## Aufgabe a
Wiederhole die Datensätze wortgetreu von ihrer ersten Zeile bis einschließlich der Zeile, die „Action: click(x=176, y=391)“ enthält. Lass die Bilder in deiner Antwort weg.

─── Ausgangsdokument

Aber im Ernst: Morgen ist Aschermittwoch, also genau der richtige Zeitpunkt, sich um die richtige Balance von Leidenschaft und nüchterner Vernunft zu bemühen. Eine Balance, um die auch Fritz Stern sein Leben lang gerungen hat. Wenige Stellen in seinem großen Werk sind berührender als die Szene zum zehnten Jahrestag des Attentats auf Hitler, in der er beschreibt, wie seine Abneigung, ja sein Hass auf die Deutschen sich in der Begegnung mit den Nachkommen der hingerichteten Verschwörer des 20. Juli verwandelte. Er, der im Oktober 1938 Deutschland verließ, verlassen musste, und in New York eine neue Heimat fand, wurde nicht nur zu einem der größten Historiker unserer Zeit. Er, der in Deutschland geborene amerikanische Jude, wurde diesem Deutschland, das ihn einst hinausgetrieben hatte, buchstäblich zu einem Weggefährten, wie es kaum einen zweiten gab. Ich erwähne das auch deshalb, weil bei aller Schärfe seines Verstandes und seines Urteils Fritz Stern niemand war, der Emotionen geringschätzte. Er wusste auch, dass man sie nie unterschätzen darf.

Und doch war der Verlust der Vernunft das zentrale Thema seines ersten großen Werkes The Politics of Cultural Despair – auf Deutsch erschienen unter dem Titel Kulturpessimismus als politische Gefahr. Wie war es möglich, dass das Deutschland seiner Vorfahren, dass das demokratische Deutschland, das auf das Kaiserreich gefolgt war, in Irrationalität und Barbarei versank und Europa und weite Teile der Welt mit in einen Abgrund aus Gewalt und Verbrechen zog? Das war die große, die ungeheure Frage, die er als junger Doktorand an der Columbia University in Angriff nahm.

Er beendet dieses Buch, das seinen Aufstieg als Historiker, als scharfsinniger Denker und als brillanter Stilist markiert, mit einer rhetorischen Frage: Aber, so müssen wir uns fragen, konnte es denn überhaupt ein anderes ‚drittes Reich‘ geben? Konnte man bei diesem wilden Sprung aus der politischen Wirklichkeit heraus irgendwo einen sicheren Halt oder Ruhepunkt finden? Kann man der Vernunft abschwören, die Gewalt verherrlichen, das Zeitalter des unumschränkten Machthabers prophezeien, alle bestehenden Institutionen verdammen – ohne damit den Triumph der Verantwortungslosigkeit vorzubereiten? All dies haben die völkischen Kritiker getan und dadurch bewiesen, welch schreckliche Gefahren eine aus Kulturpessimismus geborene Politik in sich birgt.

Für Fritz Stern war dieses Ergebnis seines Forschens nie allein eine Einsicht in die Ursachen und Ursprünge einer vergangenen Katastrophe. Sein Argumentieren, sein Werben, sein leidenschaftliches Streiten für eine Politik der Vernunft speisten sich aus der tiefen Überzeugung, dass mit dem Verlust der Vernunft auch die Demokratie und die Freiheit selbst auf dem Spiel stehen.

──────
─── Bereitgestellte Datensätze

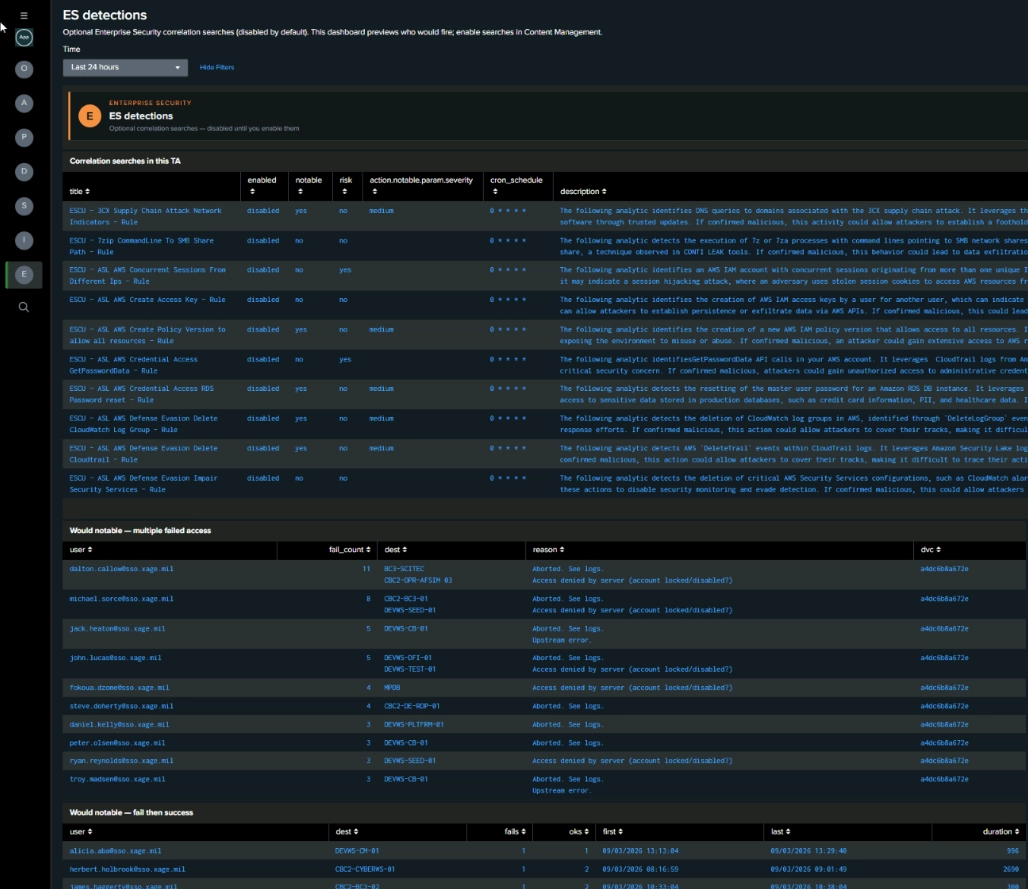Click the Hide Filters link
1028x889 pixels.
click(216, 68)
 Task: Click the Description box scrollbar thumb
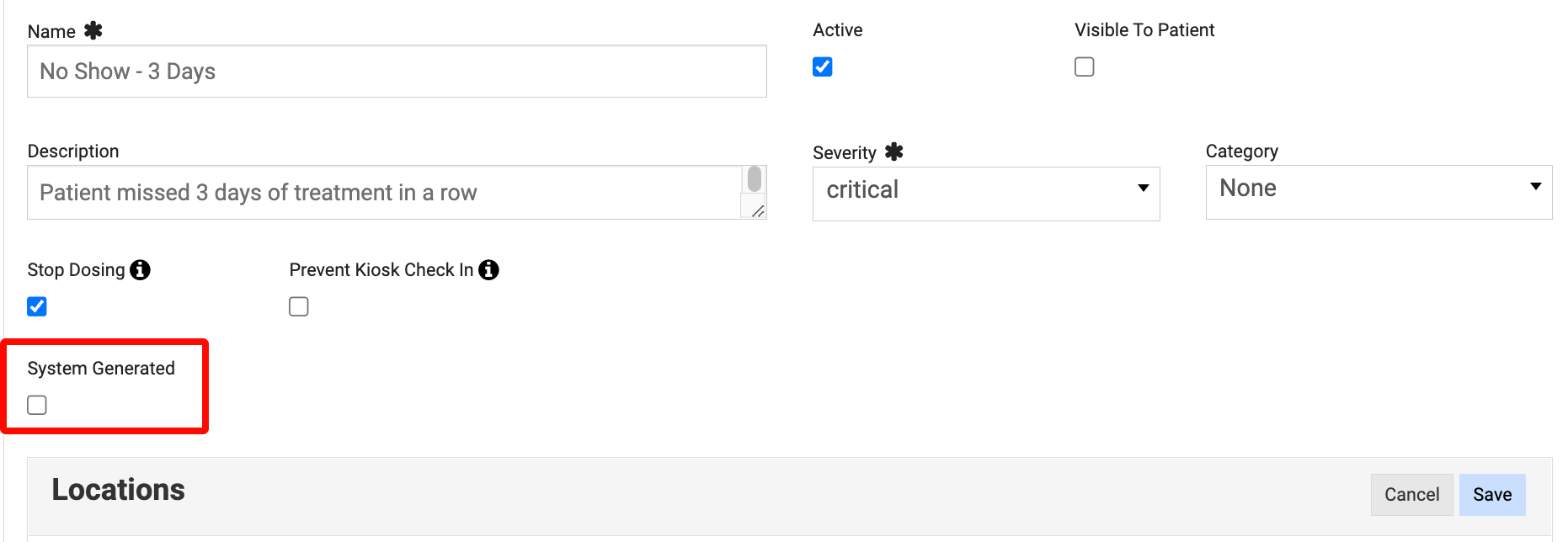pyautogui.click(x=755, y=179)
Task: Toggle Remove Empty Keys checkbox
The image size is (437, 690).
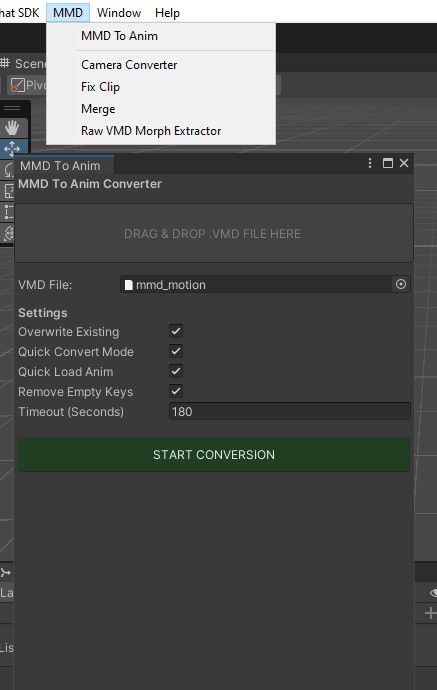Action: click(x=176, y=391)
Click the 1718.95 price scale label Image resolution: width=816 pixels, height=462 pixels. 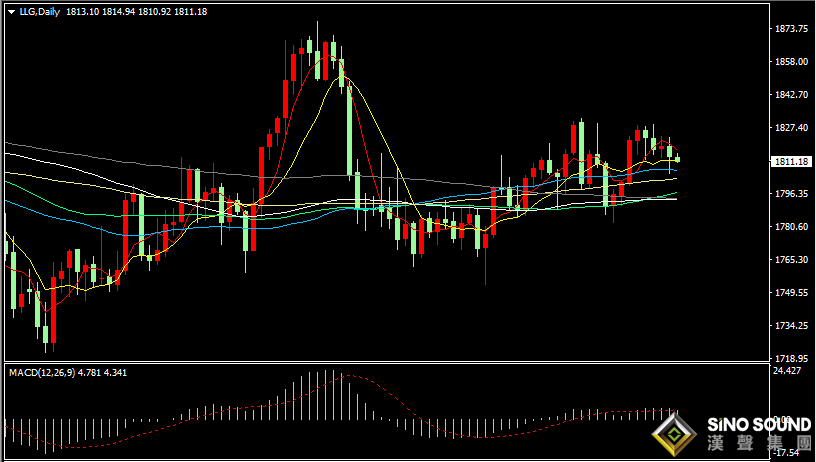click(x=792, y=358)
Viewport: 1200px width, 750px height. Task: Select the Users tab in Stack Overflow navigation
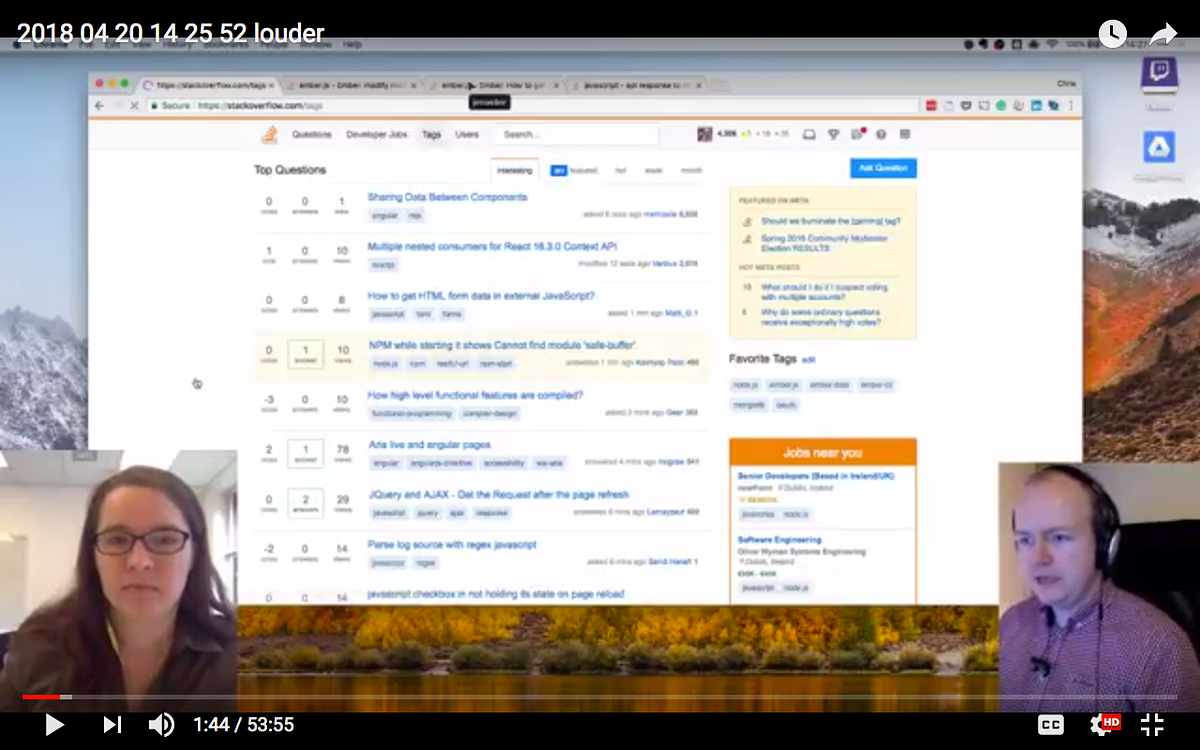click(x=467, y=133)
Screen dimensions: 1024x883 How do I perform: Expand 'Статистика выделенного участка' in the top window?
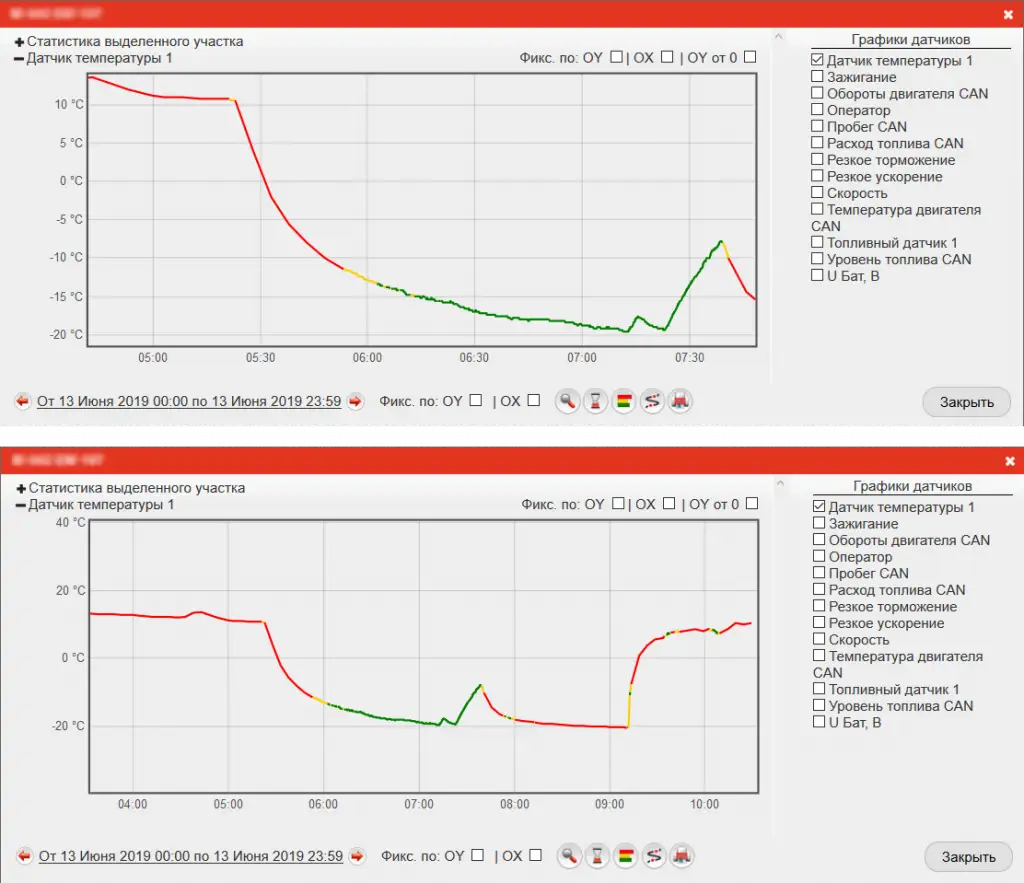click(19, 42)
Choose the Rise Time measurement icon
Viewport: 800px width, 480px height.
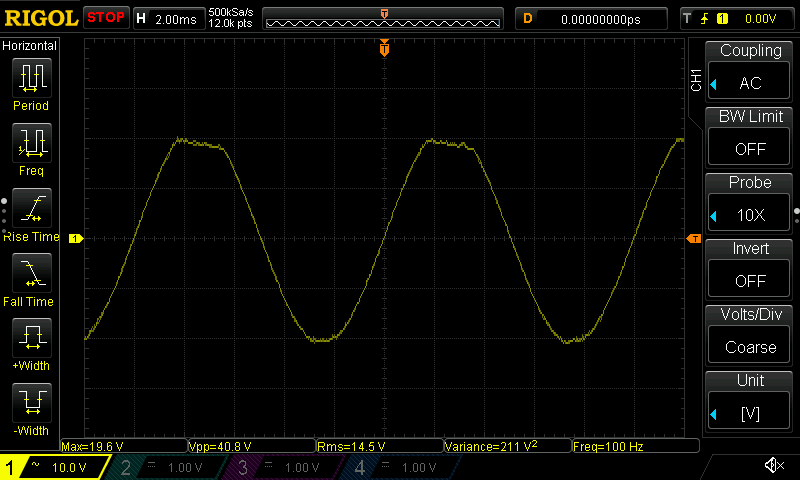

──────

## Aufgabe b
Wann verließ Fritz Stern laut der Rede Deutschland?

## Richtige Antwort a
Click the Hide Filters link
1028x889 pixels.
click(216, 68)
 Task: Click the Description box scrollbar thumb
pyautogui.click(x=755, y=179)
Task: Toggle Remove Empty Keys checkbox
The image size is (437, 690).
Action: click(x=176, y=391)

## Richtige Antwort b
Im Oktober 1938.